Managing technical assistant consultant at the Center on Great Teachers and Leaders at AIR
That’s why it’s important for state and district level officials to share with stakeholders any changes they make to staffing solutions in their plans for ESSER’s American Rescue Plan funding, he said.
Lynn Holdheide, managing technical assistance consultant at the Center on Great Teachers and Leaders at AIR, said in an email that school districts alone can’t solve the education staff vacancy challenges. “Addressing shortages requires strong networks with shared ownership, collective action and joint accountability between the state and local levels,” Holdheide said.
Short-term and long-term needs
The value of partnerships and collaboration for decision-making around ESSER funding was emphasized in a Dec. 16 letter to educators from U.S. Secretary of Education Miguel Cardona. The letter was written at a time when school systems began reporting increased staff shortages due to the omicron variant of COVID-19.

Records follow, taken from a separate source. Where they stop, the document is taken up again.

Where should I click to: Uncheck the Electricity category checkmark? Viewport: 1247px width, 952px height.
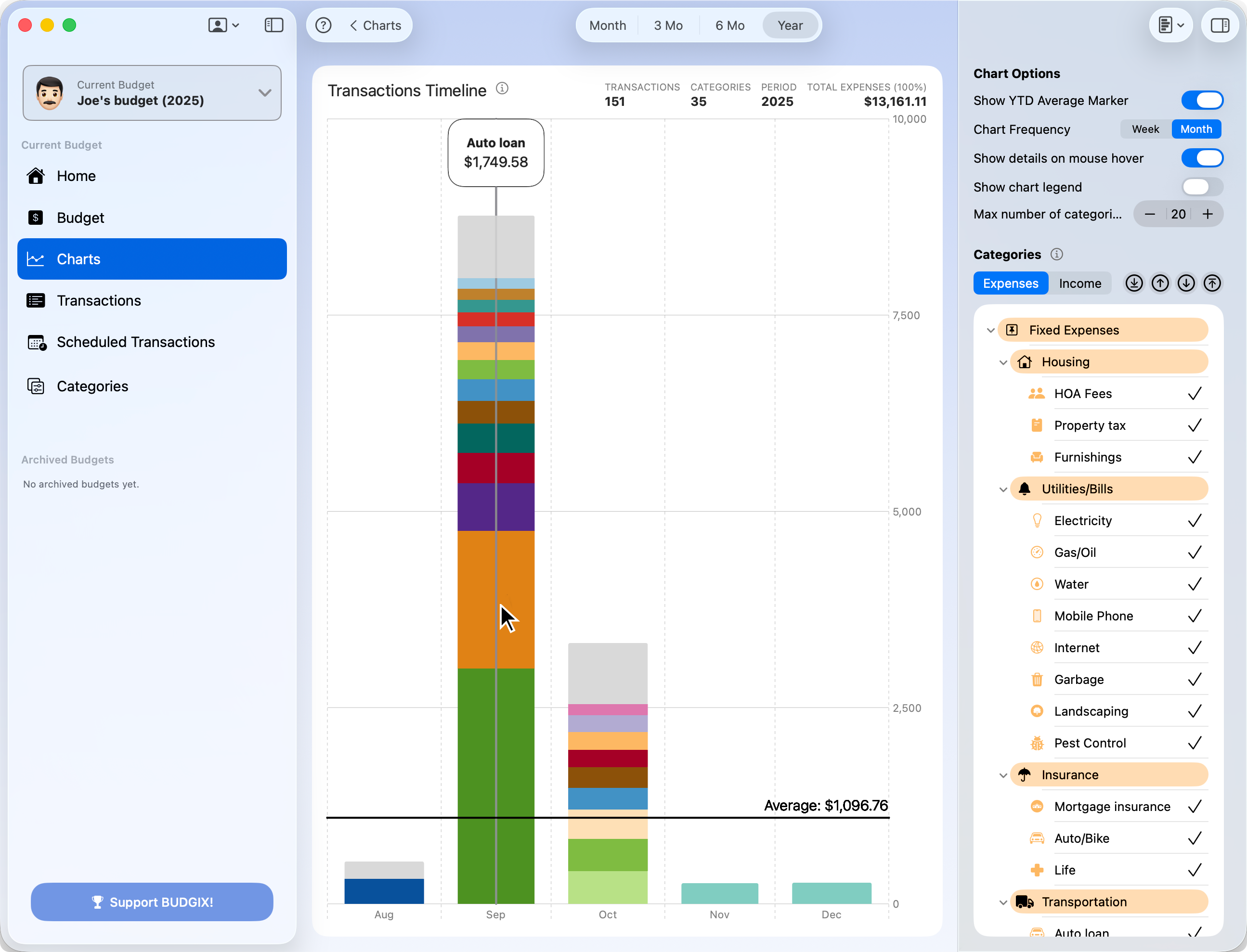(1195, 521)
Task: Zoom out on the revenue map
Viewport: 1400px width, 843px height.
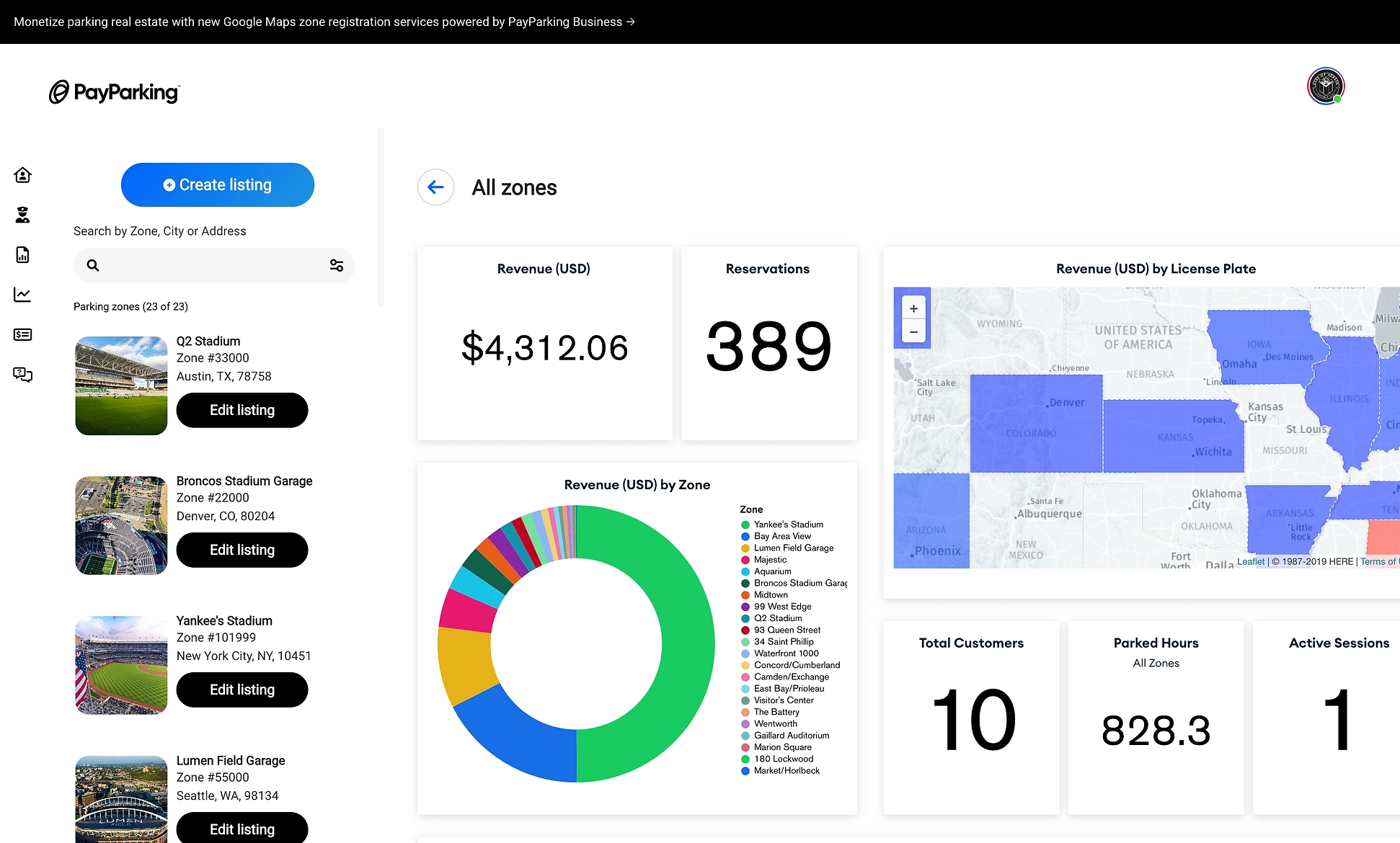Action: (913, 332)
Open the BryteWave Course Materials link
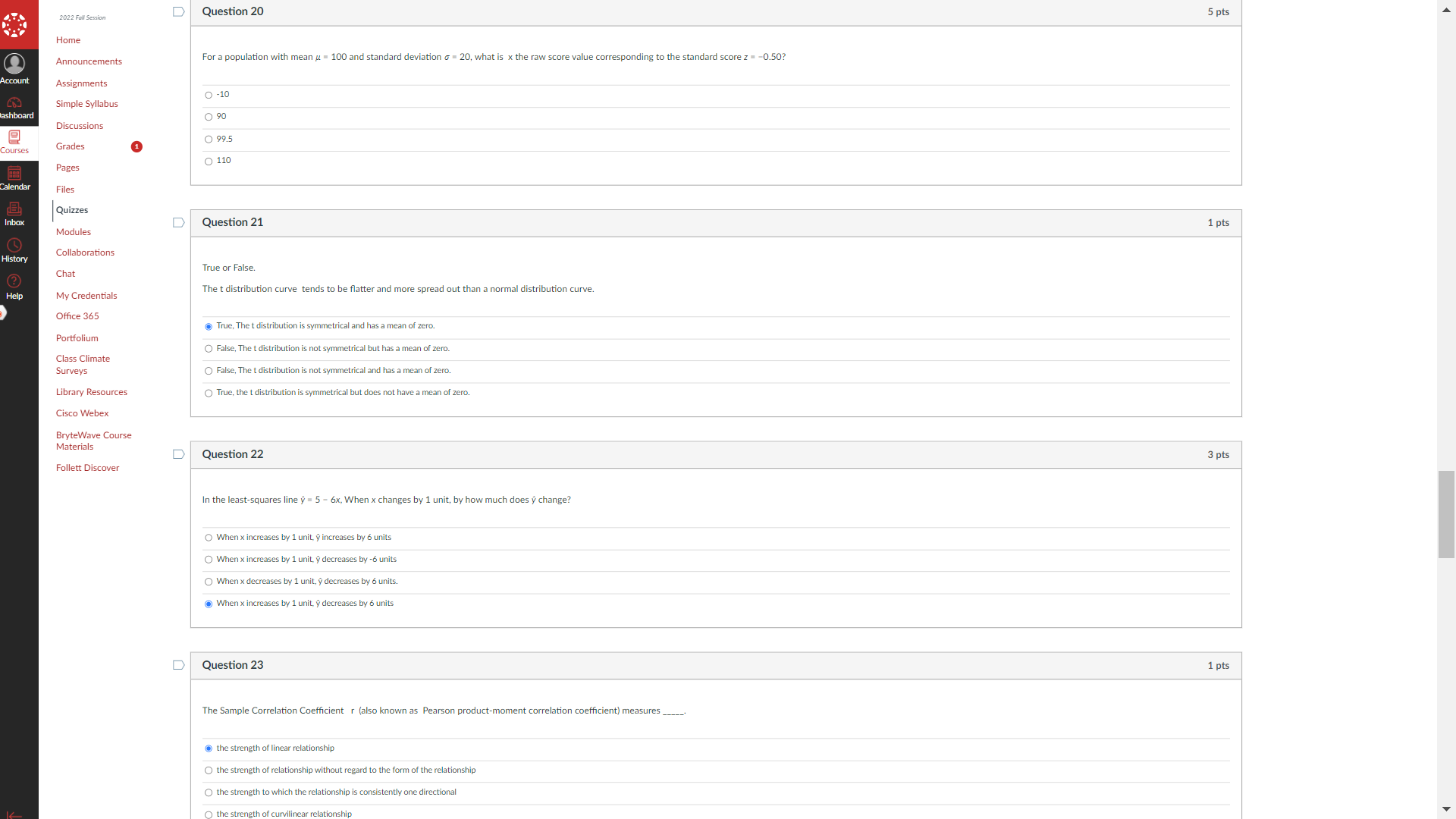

Early in the new year, workforce shortages have become so dire in some districts that schools had to close for in-person learning. The National Education Association said omicron-caused absences combined with preexisting staff shortages has turned “each school system into a precarious house of cards.”

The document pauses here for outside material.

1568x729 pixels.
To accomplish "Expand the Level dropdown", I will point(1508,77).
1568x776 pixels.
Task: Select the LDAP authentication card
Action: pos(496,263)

In his letter, Cardona said school systems needed to move quickly to implement short-term staffing strategies while also considering longer-term investments.

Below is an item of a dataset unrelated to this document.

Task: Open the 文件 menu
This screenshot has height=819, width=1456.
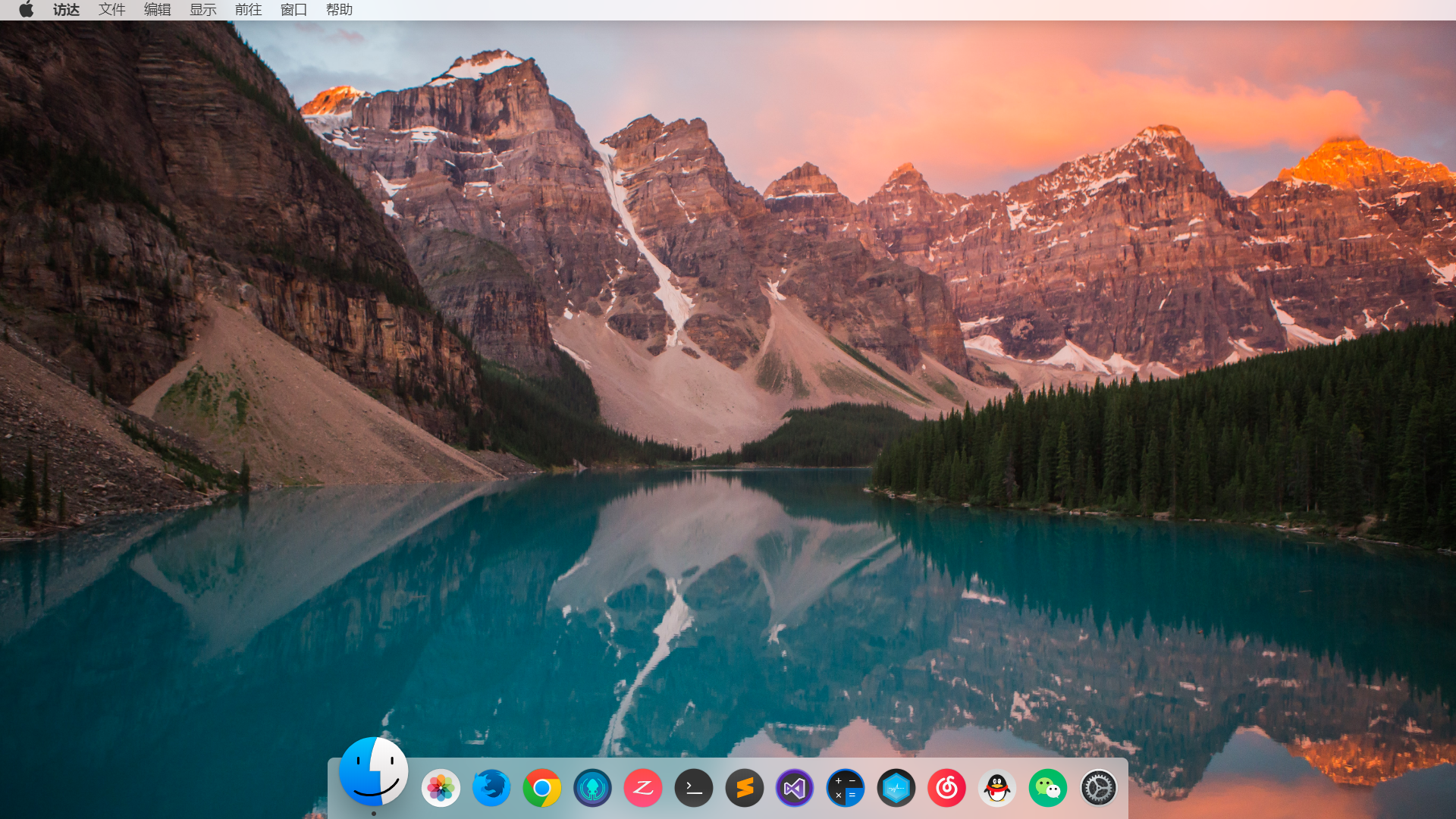Action: click(111, 10)
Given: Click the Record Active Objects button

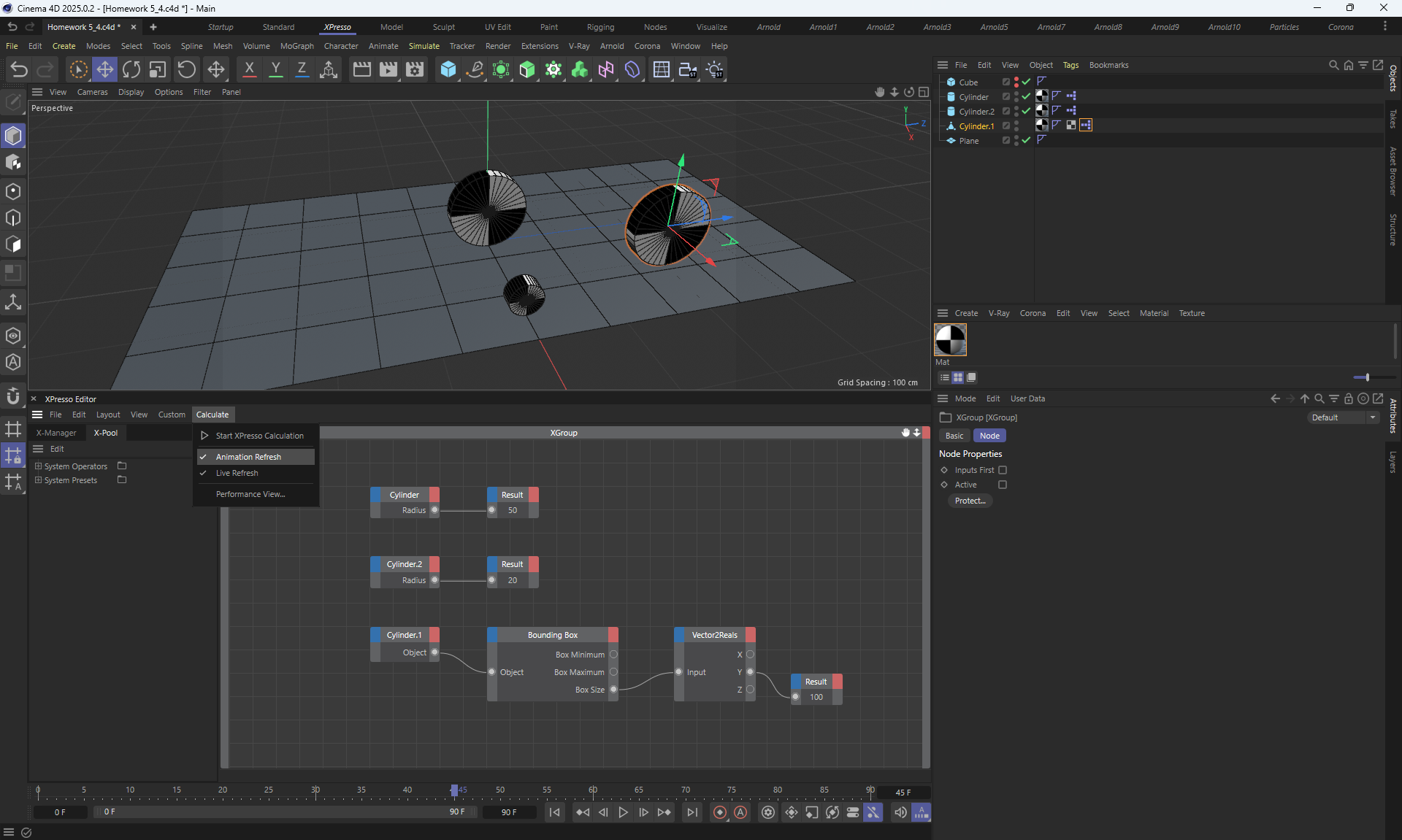Looking at the screenshot, I should [720, 812].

“School districts should act with urgency to keep schools open for in-person learning and ensure they do not waste this opportunity to make critical investments,” wrote Cardona. His letter included examples of measures districts and states are making to attract and retain school employees, such as providing cash bonuses and incentives, giving flexibility to hire retired teachers, and adjusting school schedules to allow for more instructional planning time.
According to an analysis of 2,500 local education agencies published Thursday by Future Ed, more than half were planning to invest COVID-19 relief funds toward hiring or rewarding teachers, academic specialists, guidance counselors and other education professionals. Spending on supporting the education workforce was the highest or second-highest priority cited in each region.
Education leaders say they feel the pressure to simultaneously fill staffing vacancies immediately and to create sustainable, long-term staffing solutions, while also meeting a September 2024 deadline for obligating ESSER funds.
The FutureEd analysis, which uses data collected by Burbio, a digital company that tracks ESSER spending, shows district spending plans most commonly put resources toward recruiting, hiring, training, and rewarding teachers and counselors. Psychologists and mental health staff was the next most common area.
Investing in effective strategies
During the CEC session, Alavi and Amy Colpo, a technical assistance consultant at AIR, highlighted a new resource from AIR’s Center on Great Teachers and Leaders and its Collaboration for Effective Educator Development, Accountability, and Reform Center that details examples of how states and districts are putting ESSER money toward school staff, such as:
Illinois is using ESSER funds to support retention by creating affinity groups for school staff.
Louisiana is putting relief money toward new teacher supports, a pre-educator pathway and ongoing professional development.
The Reynoldsburg City School District in Ohio plans to continue to address shortages through collaborative conversations and communities of practice.
The resource also highlights specific routes states and districts are taking for staffing stabilization, such as alternative routes to teacher certification, grow-your-own programs, educator preparation program and district partnerships, social and emotional supports, financial incentives and more.
Regarding special education staffing challenges, GTL has a separate toolkit to help districts find solutions that fit best with their unique characteristics.
There are some effective overall staffing strategies that rely on collaboration but require no money. Strategies such as having classroom teachers leave detailed lesson plans for substitute teachers and providing teachers with access to leadership positions can increase job satisfaction and stability, education leaders say.
Last, Colpo recommended school systems look for opportunities for return on staffing investments that benefit school employees, students and families.
“Think about ways you can invest … to give them [teachers] a lot more support, and they feel more prepared to stay,” she said.